#### TRY IT
A stretch of the entries below is to be set down exactly, running from the line with "Instruction: Open the" through the line with "Given: Click the description", both included, and no other line.

Stored data:
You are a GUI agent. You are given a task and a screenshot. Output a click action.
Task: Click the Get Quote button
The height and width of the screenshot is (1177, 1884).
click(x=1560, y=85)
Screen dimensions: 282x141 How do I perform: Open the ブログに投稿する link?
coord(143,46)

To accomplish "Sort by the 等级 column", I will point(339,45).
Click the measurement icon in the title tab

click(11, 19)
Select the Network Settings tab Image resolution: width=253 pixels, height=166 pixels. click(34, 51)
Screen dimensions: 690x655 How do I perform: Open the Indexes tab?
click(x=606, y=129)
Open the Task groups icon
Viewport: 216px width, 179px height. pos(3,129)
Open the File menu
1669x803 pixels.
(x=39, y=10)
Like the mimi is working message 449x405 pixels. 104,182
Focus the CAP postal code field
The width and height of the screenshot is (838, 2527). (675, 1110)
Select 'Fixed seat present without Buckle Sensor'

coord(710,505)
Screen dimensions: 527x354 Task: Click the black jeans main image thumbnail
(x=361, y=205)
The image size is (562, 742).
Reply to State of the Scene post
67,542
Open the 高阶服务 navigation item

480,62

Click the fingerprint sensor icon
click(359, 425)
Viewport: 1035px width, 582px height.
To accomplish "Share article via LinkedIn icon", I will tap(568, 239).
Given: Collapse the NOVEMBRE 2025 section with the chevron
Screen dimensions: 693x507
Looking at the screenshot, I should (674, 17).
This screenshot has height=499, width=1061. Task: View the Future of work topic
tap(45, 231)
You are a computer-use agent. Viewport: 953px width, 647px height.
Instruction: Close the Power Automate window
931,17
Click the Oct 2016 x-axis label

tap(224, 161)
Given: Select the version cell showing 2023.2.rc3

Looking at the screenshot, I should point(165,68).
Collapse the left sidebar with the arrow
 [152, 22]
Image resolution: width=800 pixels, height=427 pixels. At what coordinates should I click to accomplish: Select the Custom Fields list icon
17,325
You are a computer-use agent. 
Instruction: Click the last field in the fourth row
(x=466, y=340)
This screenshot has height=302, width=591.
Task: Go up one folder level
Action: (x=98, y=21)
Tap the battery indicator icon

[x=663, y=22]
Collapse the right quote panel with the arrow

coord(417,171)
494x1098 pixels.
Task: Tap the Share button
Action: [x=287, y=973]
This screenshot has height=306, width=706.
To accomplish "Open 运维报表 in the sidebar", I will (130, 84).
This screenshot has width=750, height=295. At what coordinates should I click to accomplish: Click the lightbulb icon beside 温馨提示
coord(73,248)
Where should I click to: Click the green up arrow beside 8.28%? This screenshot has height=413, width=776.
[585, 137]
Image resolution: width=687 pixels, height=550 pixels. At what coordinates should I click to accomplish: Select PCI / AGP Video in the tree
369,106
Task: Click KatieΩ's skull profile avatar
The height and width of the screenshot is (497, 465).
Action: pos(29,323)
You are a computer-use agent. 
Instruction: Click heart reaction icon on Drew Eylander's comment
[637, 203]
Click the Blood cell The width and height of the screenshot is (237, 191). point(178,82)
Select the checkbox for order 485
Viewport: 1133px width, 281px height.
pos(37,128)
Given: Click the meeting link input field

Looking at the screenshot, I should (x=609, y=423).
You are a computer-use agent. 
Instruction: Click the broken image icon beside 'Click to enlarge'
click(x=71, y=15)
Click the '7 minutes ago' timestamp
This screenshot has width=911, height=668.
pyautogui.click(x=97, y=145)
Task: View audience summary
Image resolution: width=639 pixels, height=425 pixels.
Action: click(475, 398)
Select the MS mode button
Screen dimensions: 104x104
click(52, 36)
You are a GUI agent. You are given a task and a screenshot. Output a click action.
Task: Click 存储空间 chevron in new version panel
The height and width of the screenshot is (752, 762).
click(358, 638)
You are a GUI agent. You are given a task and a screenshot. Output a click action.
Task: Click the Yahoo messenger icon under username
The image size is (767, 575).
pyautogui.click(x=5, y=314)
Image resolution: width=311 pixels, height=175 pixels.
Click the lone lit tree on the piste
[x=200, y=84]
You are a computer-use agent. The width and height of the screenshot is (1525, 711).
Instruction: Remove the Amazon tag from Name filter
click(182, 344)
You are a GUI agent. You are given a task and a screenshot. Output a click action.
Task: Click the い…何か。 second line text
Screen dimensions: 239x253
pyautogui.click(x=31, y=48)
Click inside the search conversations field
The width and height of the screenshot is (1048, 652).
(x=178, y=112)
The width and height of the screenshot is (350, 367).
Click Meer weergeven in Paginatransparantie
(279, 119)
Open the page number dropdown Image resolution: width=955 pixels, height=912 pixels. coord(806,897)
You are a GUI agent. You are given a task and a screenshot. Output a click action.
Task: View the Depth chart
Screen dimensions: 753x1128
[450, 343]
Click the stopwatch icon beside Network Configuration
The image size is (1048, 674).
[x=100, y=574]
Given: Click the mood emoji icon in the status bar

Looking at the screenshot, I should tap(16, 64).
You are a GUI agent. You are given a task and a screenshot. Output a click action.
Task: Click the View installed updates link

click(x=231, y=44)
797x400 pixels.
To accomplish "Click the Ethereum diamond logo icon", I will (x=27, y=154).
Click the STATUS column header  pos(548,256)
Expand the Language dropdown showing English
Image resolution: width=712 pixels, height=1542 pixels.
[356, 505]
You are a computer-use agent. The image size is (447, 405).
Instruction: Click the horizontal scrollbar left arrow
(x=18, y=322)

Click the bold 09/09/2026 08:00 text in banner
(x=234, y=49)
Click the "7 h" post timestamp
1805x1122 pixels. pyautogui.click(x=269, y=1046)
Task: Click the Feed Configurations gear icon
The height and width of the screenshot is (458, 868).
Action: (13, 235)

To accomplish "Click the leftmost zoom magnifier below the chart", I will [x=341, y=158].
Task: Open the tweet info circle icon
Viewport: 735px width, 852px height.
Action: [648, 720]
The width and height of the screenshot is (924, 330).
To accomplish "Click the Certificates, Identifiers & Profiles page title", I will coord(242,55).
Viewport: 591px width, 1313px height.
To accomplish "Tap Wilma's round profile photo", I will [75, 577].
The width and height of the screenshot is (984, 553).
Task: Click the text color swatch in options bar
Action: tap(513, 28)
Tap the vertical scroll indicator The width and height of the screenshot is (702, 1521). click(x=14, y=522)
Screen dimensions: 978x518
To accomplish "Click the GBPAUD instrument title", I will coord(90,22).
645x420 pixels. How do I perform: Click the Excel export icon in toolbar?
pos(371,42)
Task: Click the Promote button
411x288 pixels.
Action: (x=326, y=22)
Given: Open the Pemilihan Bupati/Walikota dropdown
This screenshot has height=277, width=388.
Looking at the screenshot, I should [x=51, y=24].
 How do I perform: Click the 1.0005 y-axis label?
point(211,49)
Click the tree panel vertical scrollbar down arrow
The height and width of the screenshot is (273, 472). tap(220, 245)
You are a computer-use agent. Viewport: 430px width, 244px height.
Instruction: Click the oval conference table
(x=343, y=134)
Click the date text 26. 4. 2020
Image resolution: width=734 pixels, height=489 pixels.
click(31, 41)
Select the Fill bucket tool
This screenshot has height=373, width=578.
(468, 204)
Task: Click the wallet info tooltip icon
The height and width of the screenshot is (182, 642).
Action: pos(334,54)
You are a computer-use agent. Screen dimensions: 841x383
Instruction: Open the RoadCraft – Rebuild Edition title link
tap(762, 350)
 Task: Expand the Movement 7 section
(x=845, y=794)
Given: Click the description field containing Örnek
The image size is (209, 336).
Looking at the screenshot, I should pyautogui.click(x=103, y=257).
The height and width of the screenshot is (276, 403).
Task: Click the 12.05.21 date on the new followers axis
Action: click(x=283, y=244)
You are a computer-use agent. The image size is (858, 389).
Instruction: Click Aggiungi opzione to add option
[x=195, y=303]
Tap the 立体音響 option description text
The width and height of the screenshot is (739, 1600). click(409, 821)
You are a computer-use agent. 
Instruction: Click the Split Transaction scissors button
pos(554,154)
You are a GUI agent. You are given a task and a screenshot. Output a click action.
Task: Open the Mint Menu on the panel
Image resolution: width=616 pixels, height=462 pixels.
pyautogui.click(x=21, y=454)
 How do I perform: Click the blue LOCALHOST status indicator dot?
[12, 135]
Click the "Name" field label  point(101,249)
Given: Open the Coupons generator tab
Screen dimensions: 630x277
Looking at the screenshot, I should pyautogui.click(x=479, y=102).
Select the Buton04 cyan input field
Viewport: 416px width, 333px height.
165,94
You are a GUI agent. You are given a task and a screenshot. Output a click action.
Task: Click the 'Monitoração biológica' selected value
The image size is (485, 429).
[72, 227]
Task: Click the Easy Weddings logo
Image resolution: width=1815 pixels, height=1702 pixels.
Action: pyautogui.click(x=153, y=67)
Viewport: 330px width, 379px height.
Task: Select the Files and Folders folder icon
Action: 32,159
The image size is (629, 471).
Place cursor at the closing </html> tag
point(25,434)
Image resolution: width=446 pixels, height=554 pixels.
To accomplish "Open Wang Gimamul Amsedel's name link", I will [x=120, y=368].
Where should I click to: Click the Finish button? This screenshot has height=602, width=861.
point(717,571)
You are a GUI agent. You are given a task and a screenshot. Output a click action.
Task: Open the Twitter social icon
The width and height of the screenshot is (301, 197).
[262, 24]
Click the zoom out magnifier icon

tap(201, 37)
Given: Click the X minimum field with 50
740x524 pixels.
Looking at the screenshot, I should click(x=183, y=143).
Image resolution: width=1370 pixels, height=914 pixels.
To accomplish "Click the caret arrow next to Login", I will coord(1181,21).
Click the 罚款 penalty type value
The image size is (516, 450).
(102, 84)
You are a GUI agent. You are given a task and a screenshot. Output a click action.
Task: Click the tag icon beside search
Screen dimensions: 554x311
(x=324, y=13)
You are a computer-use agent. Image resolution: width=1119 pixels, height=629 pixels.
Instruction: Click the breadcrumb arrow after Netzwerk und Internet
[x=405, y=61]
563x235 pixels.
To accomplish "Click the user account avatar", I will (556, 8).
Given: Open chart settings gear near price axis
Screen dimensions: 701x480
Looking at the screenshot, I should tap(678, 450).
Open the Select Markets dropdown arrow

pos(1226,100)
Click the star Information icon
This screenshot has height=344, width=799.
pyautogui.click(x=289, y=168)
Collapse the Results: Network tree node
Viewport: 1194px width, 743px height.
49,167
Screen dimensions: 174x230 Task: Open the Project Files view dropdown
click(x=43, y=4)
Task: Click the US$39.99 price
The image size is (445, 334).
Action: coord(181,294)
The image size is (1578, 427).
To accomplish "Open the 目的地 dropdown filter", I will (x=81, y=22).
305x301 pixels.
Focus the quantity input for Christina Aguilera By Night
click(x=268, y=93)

#### EXERCISE SOLUTION
Instruction: Open the RoadCraft – Rebuild Edition title link
tap(762, 350)
 Task: Expand the Movement 7 section
(x=845, y=794)
Given: Click the description field containing Örnek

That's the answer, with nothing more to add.